While the unified framework put together by the Trump administration and GOP leaders in Congress does state that the deduction will be "partially limited" for corporate borrowers, Goldman Sachs is skeptical, predicting "no substantial changes" to the deduction.

Republicans plan a modest tax on tech companies like Alphabet (GOOGL) and Apple (AAPL) and drugmakers like Pfizer (PFE) that have amassed piles of cash to avoid paying high domestic tax rates on profits earned overseas. Yet the GOP is also weighing a minimum tax on future profits earned overseas that would apply if companies generate much of their overseas income in tax havens. While multinationals already are signaling strong opposition to the idea, expect the opposition to intensify if Republicans try to attach a minimum global tax to a temporary corporate tax cut.

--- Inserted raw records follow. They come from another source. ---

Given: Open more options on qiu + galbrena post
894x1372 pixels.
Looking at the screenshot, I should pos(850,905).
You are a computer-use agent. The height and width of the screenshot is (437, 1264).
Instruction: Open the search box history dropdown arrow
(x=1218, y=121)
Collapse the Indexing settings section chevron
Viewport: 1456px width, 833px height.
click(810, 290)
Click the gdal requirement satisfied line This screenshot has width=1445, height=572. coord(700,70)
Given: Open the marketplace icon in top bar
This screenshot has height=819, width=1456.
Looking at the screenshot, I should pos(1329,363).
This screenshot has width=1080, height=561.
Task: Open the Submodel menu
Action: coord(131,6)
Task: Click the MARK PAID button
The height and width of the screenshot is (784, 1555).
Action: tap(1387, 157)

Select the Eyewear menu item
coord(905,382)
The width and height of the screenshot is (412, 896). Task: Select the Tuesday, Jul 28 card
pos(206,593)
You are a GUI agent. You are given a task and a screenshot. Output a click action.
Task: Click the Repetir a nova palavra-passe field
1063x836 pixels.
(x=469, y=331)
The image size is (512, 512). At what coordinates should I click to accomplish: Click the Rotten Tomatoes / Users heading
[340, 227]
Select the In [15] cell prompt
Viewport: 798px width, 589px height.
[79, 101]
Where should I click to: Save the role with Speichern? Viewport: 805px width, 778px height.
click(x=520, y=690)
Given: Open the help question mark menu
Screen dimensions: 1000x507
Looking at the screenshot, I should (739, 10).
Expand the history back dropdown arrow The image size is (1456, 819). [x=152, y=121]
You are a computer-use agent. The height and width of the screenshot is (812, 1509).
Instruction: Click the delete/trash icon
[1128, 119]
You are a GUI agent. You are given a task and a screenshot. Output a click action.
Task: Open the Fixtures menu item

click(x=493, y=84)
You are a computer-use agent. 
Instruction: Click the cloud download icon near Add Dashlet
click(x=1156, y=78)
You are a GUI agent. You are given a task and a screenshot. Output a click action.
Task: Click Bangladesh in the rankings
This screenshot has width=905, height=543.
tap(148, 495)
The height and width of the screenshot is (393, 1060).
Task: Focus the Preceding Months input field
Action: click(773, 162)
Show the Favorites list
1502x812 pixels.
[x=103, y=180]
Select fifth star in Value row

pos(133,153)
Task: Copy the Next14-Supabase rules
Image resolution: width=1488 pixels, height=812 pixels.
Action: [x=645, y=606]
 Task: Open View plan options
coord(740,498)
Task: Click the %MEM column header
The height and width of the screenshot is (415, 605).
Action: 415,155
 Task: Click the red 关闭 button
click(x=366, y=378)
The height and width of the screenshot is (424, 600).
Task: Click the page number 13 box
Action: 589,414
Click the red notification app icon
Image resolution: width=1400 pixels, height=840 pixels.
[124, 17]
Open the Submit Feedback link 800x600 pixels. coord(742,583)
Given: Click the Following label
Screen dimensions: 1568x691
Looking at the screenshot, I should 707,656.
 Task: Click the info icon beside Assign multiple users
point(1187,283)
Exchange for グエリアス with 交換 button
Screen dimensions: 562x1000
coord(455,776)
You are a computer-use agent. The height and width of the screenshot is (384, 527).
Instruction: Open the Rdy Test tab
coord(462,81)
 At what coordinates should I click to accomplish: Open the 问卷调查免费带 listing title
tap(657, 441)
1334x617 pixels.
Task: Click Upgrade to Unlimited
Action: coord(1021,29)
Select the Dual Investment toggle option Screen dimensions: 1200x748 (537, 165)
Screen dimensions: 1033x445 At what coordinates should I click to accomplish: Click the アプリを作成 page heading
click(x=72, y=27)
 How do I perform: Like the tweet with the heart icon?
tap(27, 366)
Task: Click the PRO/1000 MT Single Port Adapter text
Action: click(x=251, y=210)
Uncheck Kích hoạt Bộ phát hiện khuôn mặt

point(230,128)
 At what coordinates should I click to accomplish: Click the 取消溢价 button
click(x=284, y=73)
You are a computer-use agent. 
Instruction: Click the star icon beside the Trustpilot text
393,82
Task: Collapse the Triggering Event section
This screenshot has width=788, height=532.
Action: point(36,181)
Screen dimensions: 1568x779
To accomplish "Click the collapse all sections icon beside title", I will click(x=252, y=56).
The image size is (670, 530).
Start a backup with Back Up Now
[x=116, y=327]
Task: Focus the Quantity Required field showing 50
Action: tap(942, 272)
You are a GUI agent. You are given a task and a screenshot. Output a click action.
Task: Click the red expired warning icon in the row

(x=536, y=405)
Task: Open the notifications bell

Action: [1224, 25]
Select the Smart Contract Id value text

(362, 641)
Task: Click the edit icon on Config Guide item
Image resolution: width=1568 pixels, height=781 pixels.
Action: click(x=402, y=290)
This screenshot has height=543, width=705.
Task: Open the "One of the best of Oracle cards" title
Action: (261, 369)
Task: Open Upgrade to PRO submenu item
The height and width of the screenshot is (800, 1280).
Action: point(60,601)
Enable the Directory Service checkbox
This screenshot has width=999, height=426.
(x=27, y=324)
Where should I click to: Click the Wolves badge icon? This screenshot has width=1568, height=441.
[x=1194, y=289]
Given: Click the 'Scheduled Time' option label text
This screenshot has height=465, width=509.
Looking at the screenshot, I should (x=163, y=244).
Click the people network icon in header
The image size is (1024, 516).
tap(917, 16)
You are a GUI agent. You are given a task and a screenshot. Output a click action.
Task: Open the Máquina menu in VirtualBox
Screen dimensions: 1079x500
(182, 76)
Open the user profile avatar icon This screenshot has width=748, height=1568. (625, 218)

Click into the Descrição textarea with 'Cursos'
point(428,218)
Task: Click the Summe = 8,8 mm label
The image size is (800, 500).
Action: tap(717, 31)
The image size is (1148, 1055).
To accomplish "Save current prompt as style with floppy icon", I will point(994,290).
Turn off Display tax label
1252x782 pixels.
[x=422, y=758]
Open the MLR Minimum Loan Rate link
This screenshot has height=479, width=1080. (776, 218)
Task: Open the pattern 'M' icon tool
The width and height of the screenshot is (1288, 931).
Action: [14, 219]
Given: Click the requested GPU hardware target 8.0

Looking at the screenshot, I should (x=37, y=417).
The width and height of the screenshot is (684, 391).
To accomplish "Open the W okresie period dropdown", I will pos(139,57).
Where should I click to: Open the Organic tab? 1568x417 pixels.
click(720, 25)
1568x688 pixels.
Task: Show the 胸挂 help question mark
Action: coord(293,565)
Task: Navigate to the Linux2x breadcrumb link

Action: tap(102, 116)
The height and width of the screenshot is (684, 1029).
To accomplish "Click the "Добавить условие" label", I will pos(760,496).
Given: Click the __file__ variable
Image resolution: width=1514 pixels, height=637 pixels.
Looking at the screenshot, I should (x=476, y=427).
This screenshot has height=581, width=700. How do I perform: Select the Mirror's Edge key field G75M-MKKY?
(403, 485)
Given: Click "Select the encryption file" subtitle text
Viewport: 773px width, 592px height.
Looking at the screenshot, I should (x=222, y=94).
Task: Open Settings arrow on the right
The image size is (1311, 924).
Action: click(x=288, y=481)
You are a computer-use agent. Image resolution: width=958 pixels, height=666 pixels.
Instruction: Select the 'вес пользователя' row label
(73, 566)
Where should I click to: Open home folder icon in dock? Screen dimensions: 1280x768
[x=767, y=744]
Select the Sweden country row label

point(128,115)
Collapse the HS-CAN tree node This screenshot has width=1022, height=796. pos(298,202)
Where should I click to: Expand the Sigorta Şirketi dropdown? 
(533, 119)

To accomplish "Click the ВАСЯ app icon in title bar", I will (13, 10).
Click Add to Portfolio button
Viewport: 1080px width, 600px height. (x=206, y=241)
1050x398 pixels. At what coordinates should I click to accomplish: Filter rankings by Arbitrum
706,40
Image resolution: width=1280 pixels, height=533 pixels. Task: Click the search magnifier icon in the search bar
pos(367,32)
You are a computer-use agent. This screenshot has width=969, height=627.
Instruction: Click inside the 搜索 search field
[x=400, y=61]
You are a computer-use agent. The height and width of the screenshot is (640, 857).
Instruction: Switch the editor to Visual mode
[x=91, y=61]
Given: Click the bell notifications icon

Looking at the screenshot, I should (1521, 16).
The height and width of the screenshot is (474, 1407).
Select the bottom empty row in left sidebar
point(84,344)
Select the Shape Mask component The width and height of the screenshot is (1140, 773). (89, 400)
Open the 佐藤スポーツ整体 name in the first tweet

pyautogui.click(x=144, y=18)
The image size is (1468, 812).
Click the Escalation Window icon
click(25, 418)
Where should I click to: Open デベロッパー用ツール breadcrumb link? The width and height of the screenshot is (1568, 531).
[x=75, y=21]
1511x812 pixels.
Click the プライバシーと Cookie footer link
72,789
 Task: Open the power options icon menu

Congress also is struggling to find ways to offset the cost of individual tax cuts, as some leading Republicans in Congress have wavered about eliminating the deduction for state and local income taxes, which would raise $1.3 trillion over the first decade. There's been talk of preserving the deduction for households making under $400,000, which would only save about one-third as much. Meanwhile, charities and real estate companies are gearing up to fight the GOP plan to double the standard deduction because it threatens to erode the value of deductions for home mortgages and charitable contributions.